Besucher aus der ganzen Welt reisen in das Städtchen Dardesheim im deutschen Landkreis Sachsen-Anhalt (siehe Bild), das noch bis vor wenigen Jahren nur durch ein erfolgreiches Stadtorchester überregional von sich Reden machte. Heute glänzen auf vielen Dächern Photovoltaikanlagen, Elektroautos fahren mit Ökostrom, der Windpark speist 40 Mal soviel Energie ins Netz, wie die Einwohner verbrauchen. Der überschüssige Strom aus Dardesheim soll jetzt in ein viel größeres Projekt fließen, bei dem Windparkbetreiber Bartelt treibende Kraft ist. Durch ein "regeneratives Kombikraftwerk" sollen die rund 250.000 Einwohner des Landkreises Harz künftig nur noch mit Ökostrom beliefert werden. Dafür verknüpft das virtuelle Kraftwerk erneuerbare Energiequellen wie Wind-, Solar- und Biomasse zu einer Einheit.
Seit Ende vergangenen Jahres arbeiten Universitäten, vier Stadtwerke, Vattenfall Europe Transmission, Siemens, Eon Avacon und andere Unternehmen an dem Projekt "Regenerative Modellregion Harz". Das Ziel der mit zehn Millionen Euro vom Bund geförderten Forschungskooperation ist stabiler Ökostrom - egal bei welchem Wetter. Die Vorteile liegen auf der Hand: Kein CO2-Ausstoß, keine Abhängigkeit von Öl, Gas und Kohle und unerschöpfliche Energiequellen. Doch kann das wirklich funktionieren? Kritiker zweifeln vor allem an der Zuverlässigkeit von Solar- und Windkraft. Sie seien nicht steuerbar, eine sichere Stromversorgung nicht gewährleistet. Wissenschaftler des Instituts für Solare Energieversorgungstechnik (ISET) an der Universität Kassel konnten in einem Modellversuch allerdings schon 2007 das Gegenteil beweisen. Das Ergebnis: Eine Vollversorgung Deutschlands ist theoretisch möglich und bei vier bis fünf Cent pro Kilowattstunde Strom im Jahr 2050 sogar konkurrenzfähig.

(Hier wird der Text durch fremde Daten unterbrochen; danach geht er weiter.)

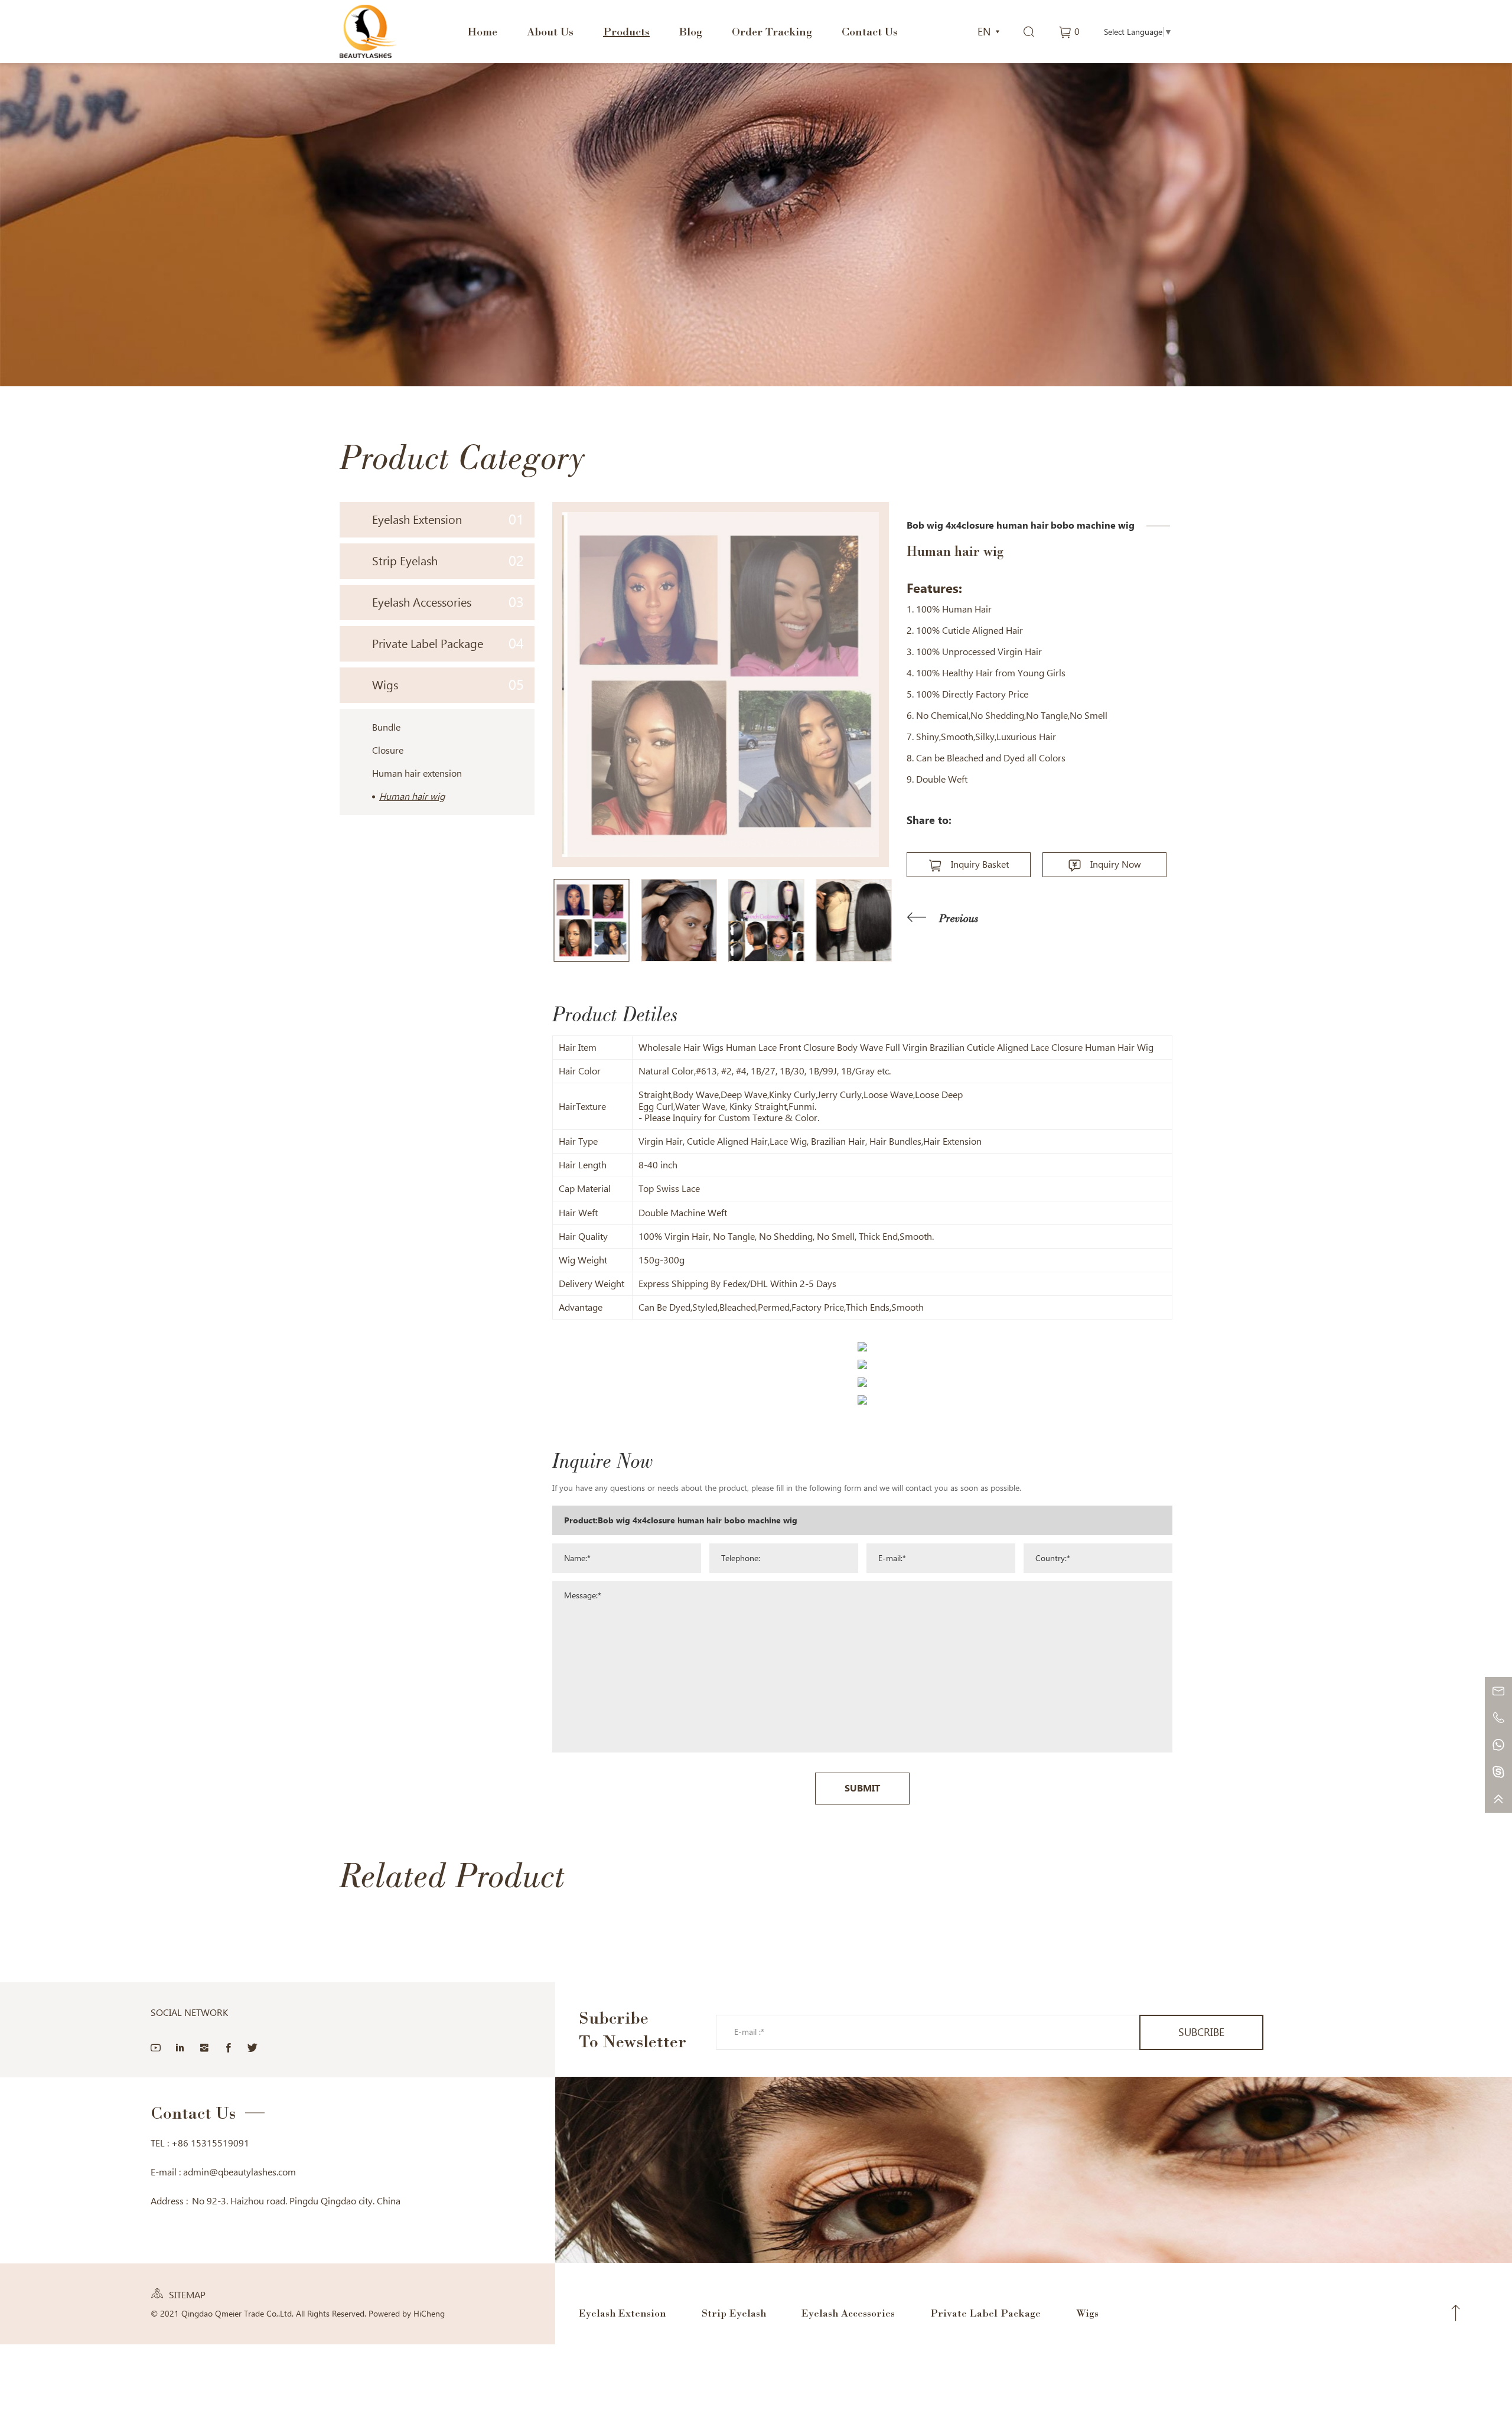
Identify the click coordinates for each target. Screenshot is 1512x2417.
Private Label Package (448, 643)
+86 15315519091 (210, 2143)
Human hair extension (417, 773)
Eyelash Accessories (448, 602)
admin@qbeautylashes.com (239, 2172)
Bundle (386, 727)
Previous (959, 918)
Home (482, 31)
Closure (387, 750)
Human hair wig (412, 796)
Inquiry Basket (980, 864)
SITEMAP (187, 2295)
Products (626, 31)
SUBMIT (862, 1788)
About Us (550, 31)
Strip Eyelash (448, 560)
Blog (690, 31)
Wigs (448, 684)
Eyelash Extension (448, 519)
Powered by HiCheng (407, 2313)
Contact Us (870, 31)
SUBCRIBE (1201, 2032)
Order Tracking (772, 31)
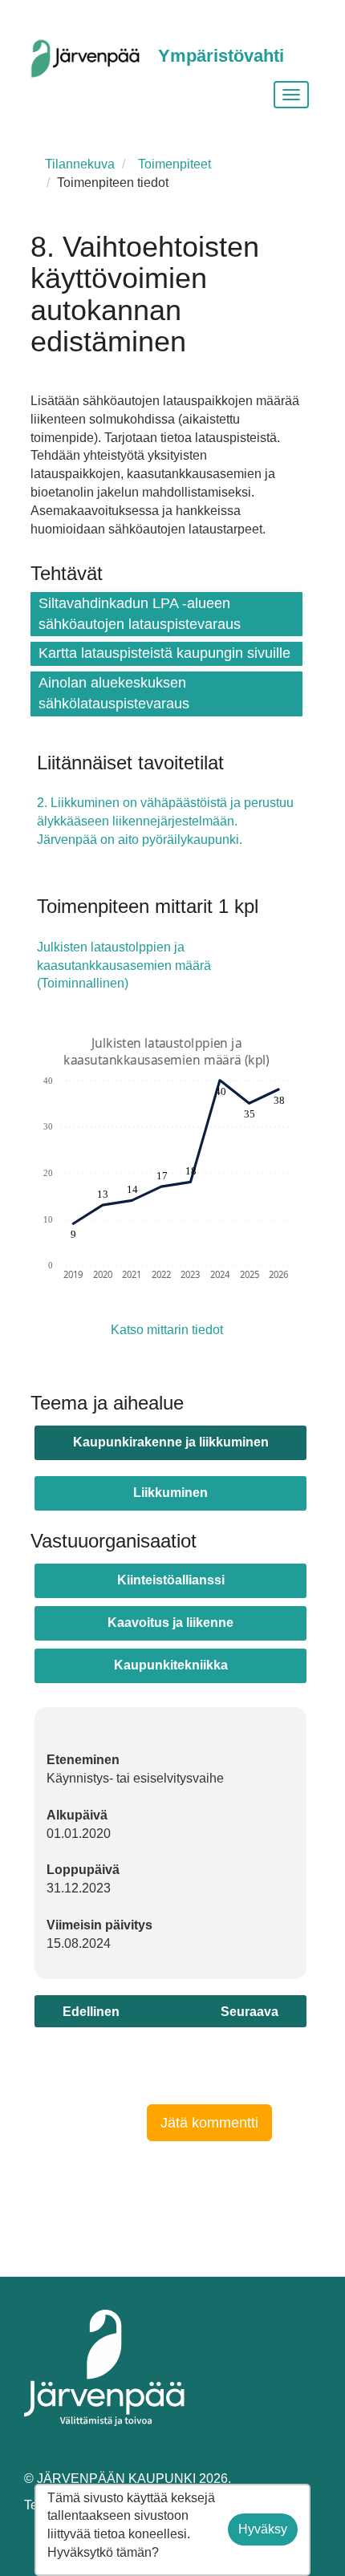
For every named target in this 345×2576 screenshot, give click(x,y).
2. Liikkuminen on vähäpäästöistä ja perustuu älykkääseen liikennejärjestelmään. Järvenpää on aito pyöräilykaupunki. (165, 821)
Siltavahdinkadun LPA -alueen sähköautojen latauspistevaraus (140, 613)
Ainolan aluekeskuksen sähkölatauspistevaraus (114, 693)
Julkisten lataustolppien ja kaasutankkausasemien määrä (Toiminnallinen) (124, 965)
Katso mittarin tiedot (167, 1330)
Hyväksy (262, 2529)
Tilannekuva (80, 164)
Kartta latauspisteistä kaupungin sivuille (164, 653)
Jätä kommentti (209, 2123)
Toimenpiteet (174, 164)
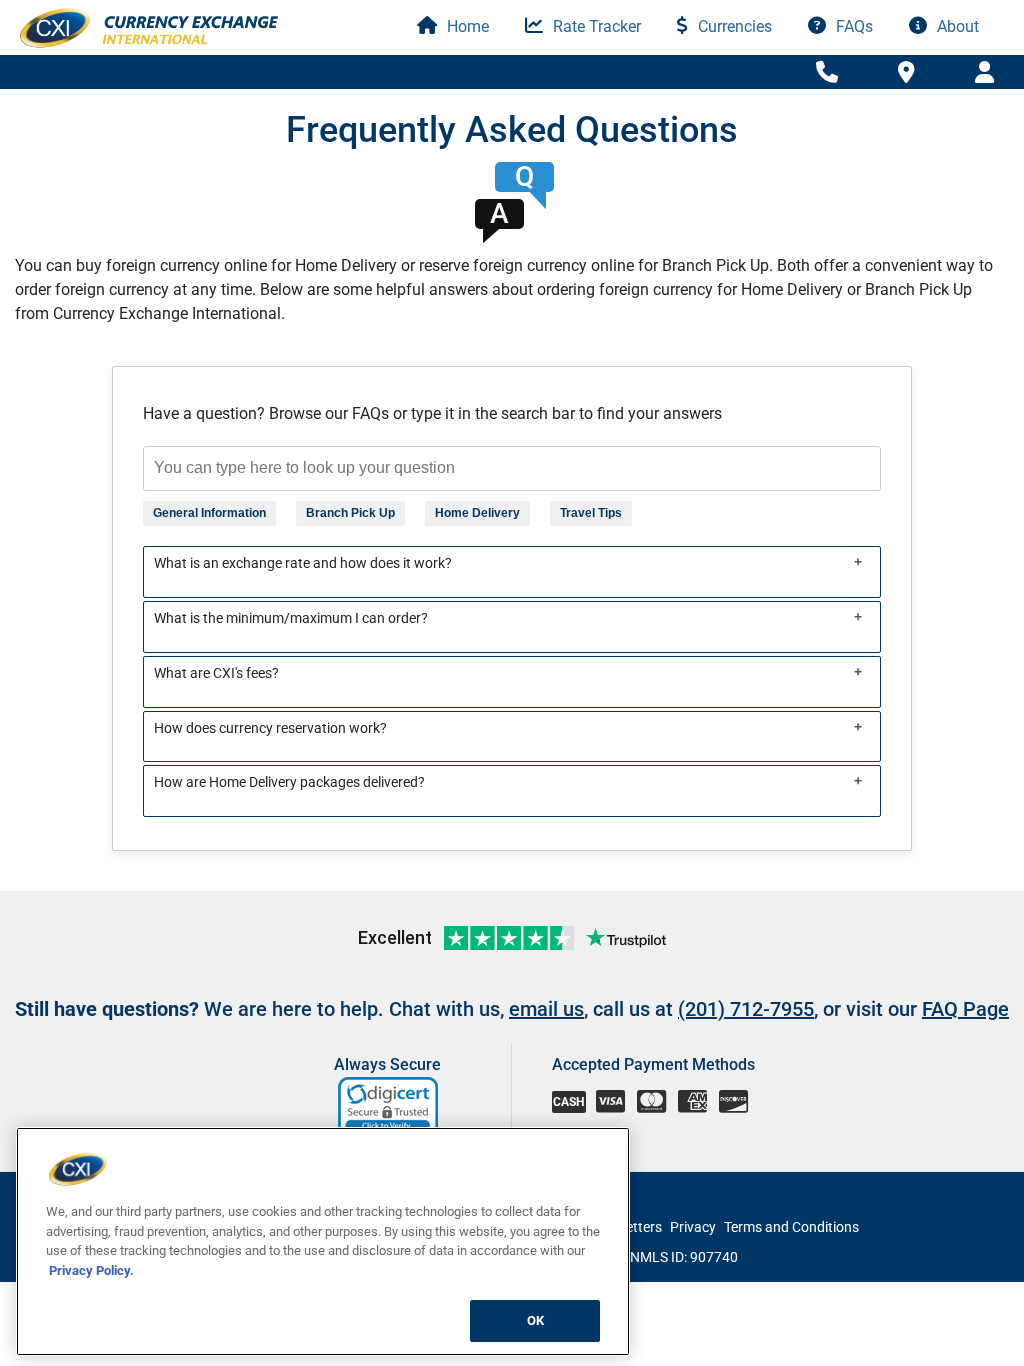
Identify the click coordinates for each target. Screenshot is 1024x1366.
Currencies (733, 26)
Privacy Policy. (91, 1270)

Das Kombikraftwerk der Forscher erstreckte sich mit 36 Anlagen über ganz Deutschland. Die Wissenschaftler simulierten ein Zehntausendstel des deutschen Strombedarfs und rechneten anschließend hoch. "Die Energiequellen müssen wie ein Orchester koordiniert werden", erklärt Kurt Rohrig, Projektleiter am ISET, das mittlerweile im Fraunhofer-Institut für Windenergie und Energiesystemtechnik (IWES) aufgegangen ist. Eine zentrale Steuerungseinheit regele die Feinabstimmung zwischen den einzelnen Energiequellen. Hier wird entschieden, wieviel gespeicherte Energie aus Biogasanlagen zugeschaltet werden muss, falls kein Wind weht und der Himmel bedeckt ist.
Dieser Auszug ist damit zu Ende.